━━━━━ Document passage

It was, in fact, a high-density fiber gasket with a steel core that is typically used for this particular exhaust system. The fiber promised to crush well, and take up some of the irregularities and warpage in mating surfaces to provide a good seal.
So which one was right for the Bronco? Well, at first none of them. No matter what we installed, the rear two flanges on both sides would leak.
That’s when we decided to get back to basics.
We removed the headers completely and inspected them carefully. We found that they’d been manufactured poorly, with the rear two flanges nowhere near as flat and square as they should be. Clearly they should have been checked with a straight edge before installation!
The words of my former master mechanic’s voice rang in my ears: make sure you double check parts before you install them!
With a little heat, a metal file, and a lot of elbow grease on the affected flanges, we managed to straighten them out. Eventually we had four happy, flat holes per side. After checking them for flatness, we wrestled the headers back into position.

━━━━━━━━━━
━━━━━ Record set

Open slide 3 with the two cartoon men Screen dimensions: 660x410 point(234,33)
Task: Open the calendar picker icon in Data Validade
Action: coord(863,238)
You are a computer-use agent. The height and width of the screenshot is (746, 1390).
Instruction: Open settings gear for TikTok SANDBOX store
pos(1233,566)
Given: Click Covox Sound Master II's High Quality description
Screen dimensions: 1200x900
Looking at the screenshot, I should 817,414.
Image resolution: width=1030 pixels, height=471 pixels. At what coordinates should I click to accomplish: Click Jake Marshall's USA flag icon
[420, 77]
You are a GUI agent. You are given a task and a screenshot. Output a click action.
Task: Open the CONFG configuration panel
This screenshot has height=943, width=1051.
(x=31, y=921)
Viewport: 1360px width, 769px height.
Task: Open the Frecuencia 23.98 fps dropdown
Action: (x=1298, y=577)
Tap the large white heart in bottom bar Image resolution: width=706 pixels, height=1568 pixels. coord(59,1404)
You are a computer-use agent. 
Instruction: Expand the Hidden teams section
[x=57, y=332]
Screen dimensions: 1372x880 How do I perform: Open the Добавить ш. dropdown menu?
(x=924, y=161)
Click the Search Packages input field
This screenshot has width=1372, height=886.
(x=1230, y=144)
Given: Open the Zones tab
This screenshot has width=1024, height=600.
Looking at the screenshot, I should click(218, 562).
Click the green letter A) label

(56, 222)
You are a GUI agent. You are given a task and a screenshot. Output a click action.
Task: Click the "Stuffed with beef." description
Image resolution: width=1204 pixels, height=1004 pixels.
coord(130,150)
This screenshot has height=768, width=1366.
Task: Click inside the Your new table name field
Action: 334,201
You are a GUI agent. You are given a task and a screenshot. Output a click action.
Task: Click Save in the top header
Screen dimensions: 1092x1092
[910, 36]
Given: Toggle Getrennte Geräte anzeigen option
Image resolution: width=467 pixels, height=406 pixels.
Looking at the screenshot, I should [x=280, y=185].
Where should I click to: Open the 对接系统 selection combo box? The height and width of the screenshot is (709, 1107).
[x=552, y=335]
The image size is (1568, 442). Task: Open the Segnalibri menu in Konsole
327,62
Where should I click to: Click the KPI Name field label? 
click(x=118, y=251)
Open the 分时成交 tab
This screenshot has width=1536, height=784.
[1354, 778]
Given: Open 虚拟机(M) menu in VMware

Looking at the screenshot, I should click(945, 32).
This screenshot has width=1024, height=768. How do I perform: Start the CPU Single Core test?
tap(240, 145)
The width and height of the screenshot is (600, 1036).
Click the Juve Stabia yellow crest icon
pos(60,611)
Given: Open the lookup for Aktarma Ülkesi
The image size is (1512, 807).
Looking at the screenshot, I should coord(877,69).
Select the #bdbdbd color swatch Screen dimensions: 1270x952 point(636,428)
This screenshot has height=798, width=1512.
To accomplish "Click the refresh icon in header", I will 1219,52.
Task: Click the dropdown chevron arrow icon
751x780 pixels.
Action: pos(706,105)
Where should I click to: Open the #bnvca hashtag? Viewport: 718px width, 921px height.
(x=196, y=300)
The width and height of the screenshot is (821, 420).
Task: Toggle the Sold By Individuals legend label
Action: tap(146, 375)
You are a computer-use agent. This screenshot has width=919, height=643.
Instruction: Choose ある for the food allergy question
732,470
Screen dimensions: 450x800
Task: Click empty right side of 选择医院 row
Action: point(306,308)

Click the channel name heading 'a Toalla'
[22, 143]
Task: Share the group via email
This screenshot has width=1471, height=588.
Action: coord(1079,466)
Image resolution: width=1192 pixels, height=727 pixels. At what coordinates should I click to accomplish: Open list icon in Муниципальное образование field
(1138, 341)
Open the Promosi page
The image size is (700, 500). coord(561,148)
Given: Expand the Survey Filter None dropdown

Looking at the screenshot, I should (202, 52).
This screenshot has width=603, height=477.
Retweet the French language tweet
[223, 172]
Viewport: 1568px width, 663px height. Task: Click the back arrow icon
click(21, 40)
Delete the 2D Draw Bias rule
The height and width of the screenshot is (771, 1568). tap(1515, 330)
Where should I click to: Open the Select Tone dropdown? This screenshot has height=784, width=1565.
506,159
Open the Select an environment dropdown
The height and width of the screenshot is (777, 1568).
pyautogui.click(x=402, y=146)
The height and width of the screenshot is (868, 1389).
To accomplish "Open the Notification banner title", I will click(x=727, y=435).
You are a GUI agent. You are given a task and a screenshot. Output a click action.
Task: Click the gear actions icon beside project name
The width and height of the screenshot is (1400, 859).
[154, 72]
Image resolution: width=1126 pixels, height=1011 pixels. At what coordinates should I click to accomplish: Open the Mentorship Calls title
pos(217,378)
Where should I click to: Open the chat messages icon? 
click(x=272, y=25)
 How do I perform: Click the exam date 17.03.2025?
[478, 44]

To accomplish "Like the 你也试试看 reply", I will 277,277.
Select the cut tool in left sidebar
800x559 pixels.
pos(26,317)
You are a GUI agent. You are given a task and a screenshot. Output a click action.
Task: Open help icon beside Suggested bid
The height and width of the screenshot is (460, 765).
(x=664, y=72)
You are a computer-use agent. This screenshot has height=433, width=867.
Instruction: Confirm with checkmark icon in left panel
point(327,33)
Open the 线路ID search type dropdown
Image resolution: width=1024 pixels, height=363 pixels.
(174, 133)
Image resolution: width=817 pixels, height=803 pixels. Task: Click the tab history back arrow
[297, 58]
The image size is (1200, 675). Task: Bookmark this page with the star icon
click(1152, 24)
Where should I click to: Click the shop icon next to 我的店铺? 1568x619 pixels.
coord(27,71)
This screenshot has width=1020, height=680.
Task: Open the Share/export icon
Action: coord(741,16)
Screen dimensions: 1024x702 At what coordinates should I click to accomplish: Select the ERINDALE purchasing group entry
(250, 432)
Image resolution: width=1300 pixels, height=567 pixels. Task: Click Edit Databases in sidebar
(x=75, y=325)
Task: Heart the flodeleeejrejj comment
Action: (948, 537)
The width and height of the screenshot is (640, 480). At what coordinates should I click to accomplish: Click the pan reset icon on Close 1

━━━━━━━━━━

(Exercise instructions)
[1] Answer the following questions about the Bronco exhaust repair passage, one per line:
(a) What kind of core did the high-density fiber gasket have?
(b) Which flanges leaked no matter which gasket was installed?
(c) What was used on the affected flanges to straighten them?
[2] Summarize the Bronco exhaust repair passage in two sentences.
[3] Continue the passage on the Bronco exhaust repair, picking up after its final sentence.

(Results in order)
[1]
(a) A steel core.
(b) The rear two flanges on both sides.
(c) A little heat, a metal file, and a lot of elbow grease.

[2] None of the gaskets tried on the Bronco stopped the rear two flanges on both sides from leaking, so the headers were removed and found to be poorly manufactured, with those flanges neither flat nor square. The flanges were straightened with heat, a metal file, and elbow grease, checked for flatness, and the headers were then put back into position.

[3]
Ultimately, the fiber gaskets we used sealed all the holes just fine, but in retrospect I’m convinced that if we’d checked the headers for warpage or damage earlier, an MLS gasket or the copper one we started with would have worked just as well.
Whenever you’re faced with many varying opinions, remember that those opinions can lead you astray. Doing a little bit of research and discovering the facts are your best resource.
And, as a great rule of thumb, when all else fails, go back to the basics, check everything twice, and rely on what you can verify!